Kutipan Teks >>

Jihadis Suriah Dekati Remaja Bermasalah di Belgia

Ozana Rodrigues, ibu Brian De Mulder, yang pergi untuk berjuang di Suriah setelah diindoktrinasi kelompok Sharia4Belgium, menunjukkan foto anaknya di Antwerp, Belgia (29/1). (Reuters/Yves Herman)

Banyak warga Belgia yang menjadi pejuang asing, lebih dari negara-negara tetangganya, untuk militan-militan seperti ISIS dan al-Qaida, yaitu sekitar 350 orang dari negara yang hanya berpenduduk 11 juta.

Di tengah penantian putusan persidangan terbesar di Eropa terhadap mereka yang dituduh memupuk kekerasan di Suriah, banyak perhatian ditujukan pada perjuangan komunitas imigran Muslim miskin yang menghadapi tingkat pengangguran tinggi di kalangan anak muda.

Namun bagi para orangtua di Antwerp, kota yang sedang waspada tinggi sejak pembantaian Charlie Hebdo di Paris dan penggerebekan polisi terhadap jihadis di Belgia, vonis hakim Rabu ini mungkin tidak menjelaskan mengapa dua anak remaja yang gemar berolahraga, bukan keturunan Muslim, meninggalkan rumah yang nyaman untuk memanggul senjata di Timur Tengah.

Dan apa pun vonis yang dijatuhkan pada putra-putra mereka, ibu Brian De Mulder dan ayah Jejoen Bontinck mengatakan kerusakan yang dilakukan oleh mereka yang merekrut dua anak itu -- termasuk kehilangan pekerjaan dan gangguan di rumah -- tidak dapat dihapuskan.

"Bagi saya, ini tidak ada bedanya dengan sekte," ujar Dimitri Bontinck, 41.

Grup lokal Sharia4Belgium menarik putranya yang saat itu berusia 18 tahun untuk pergi bertempur ke Suriah, ujarnya, meninggalkan dirinya dan ibu Jejoen yang lahir di Nigeria stress.

"Cara mereka memupuk, menarik orang baru, melakukan ritual", semuanya menarik anak-anak muda yang menghadapi kegelisahan masa remaja, atau dalam kasus Jejoen, patah hati, ujar Bontinck.

Dengan banyaknya warga Belgia yang menjadi pejuang asing, lebih dari negara-negara tetangganya, untuk militan-militan seperti Negara Islam (ISIS) dan al-Qaida -- sekitar 350 orang dari negara yang hanya berpenduduk 11 juta -- Bontinck meraih perhatian media karena ia mengambil risiko nyawa untuk bepergian tiga kali ke medan perang. Dan ia berhasil membawa anaknya pulang.

Cuplikan Data >>
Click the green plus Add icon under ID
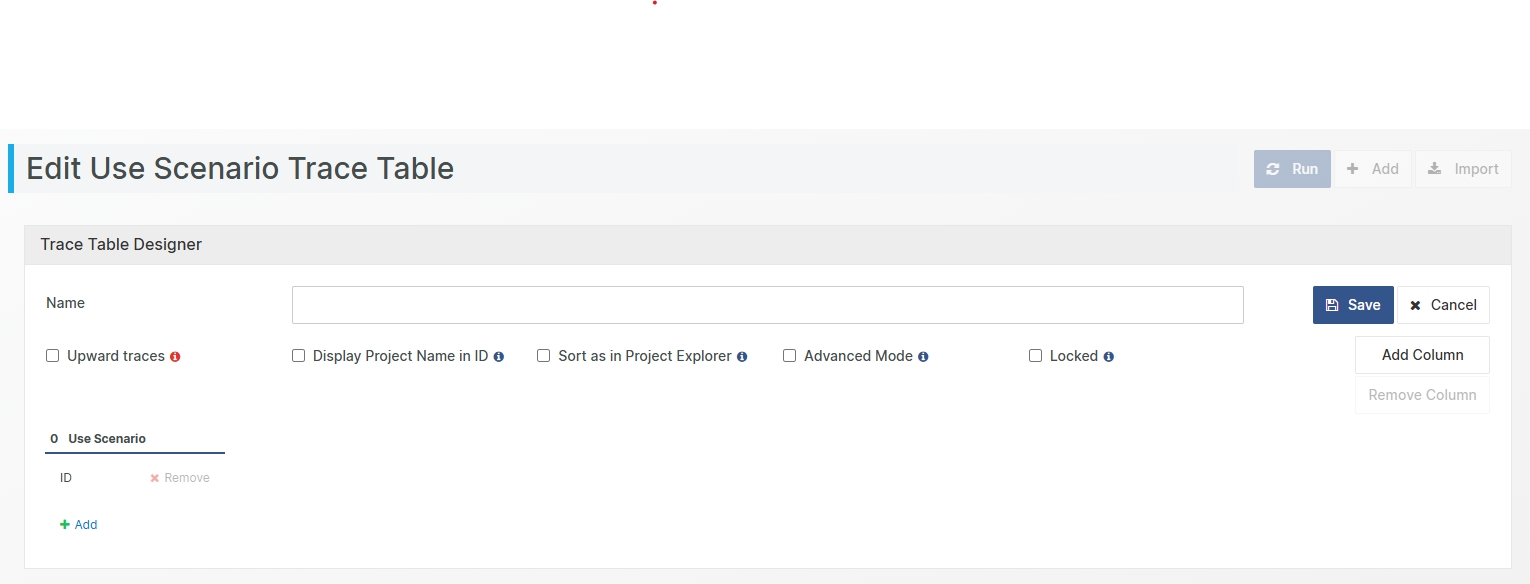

==

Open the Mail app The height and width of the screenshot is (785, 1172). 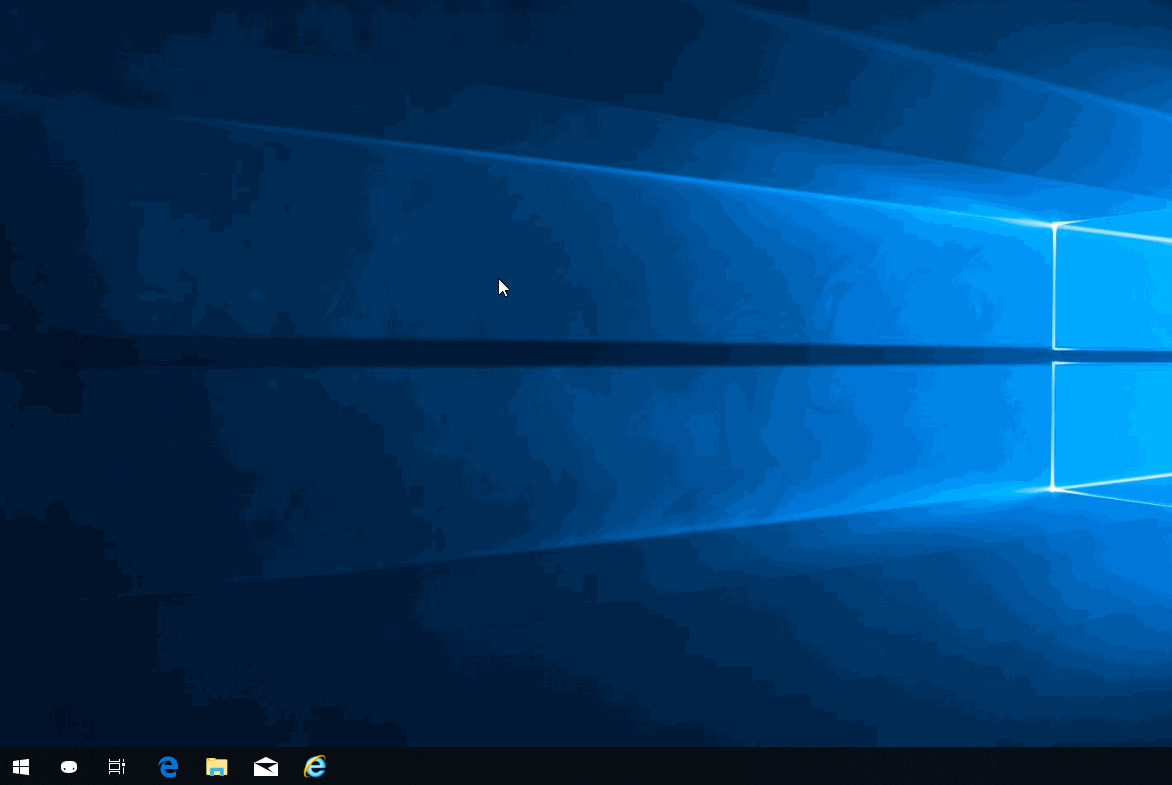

* * *

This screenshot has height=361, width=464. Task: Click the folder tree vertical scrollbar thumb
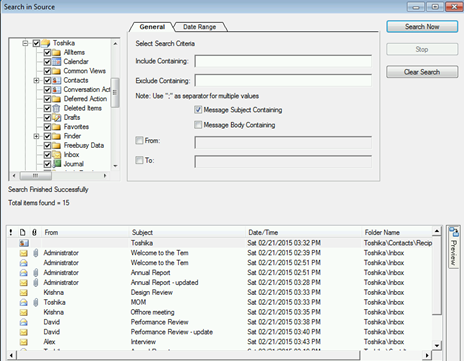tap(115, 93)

Latihan Singkat >>
Jawablah pertanyaan berikut berdasarkan kutipan teks di atas.
1. Berapa perkiraan jumlah warga Belgia yang menjadi pejuang asing?
2. Berapa usia Dimitri Bontinck?
3. Berapa kali Bontinck bepergian ke medan perang?

Jawaban Soal >>
1. Jumlahnya sekitar 350 orang.
2. Dimitri Bontinck berusia 41 tahun.
3. Bontinck bepergian ke medan perang tiga kali.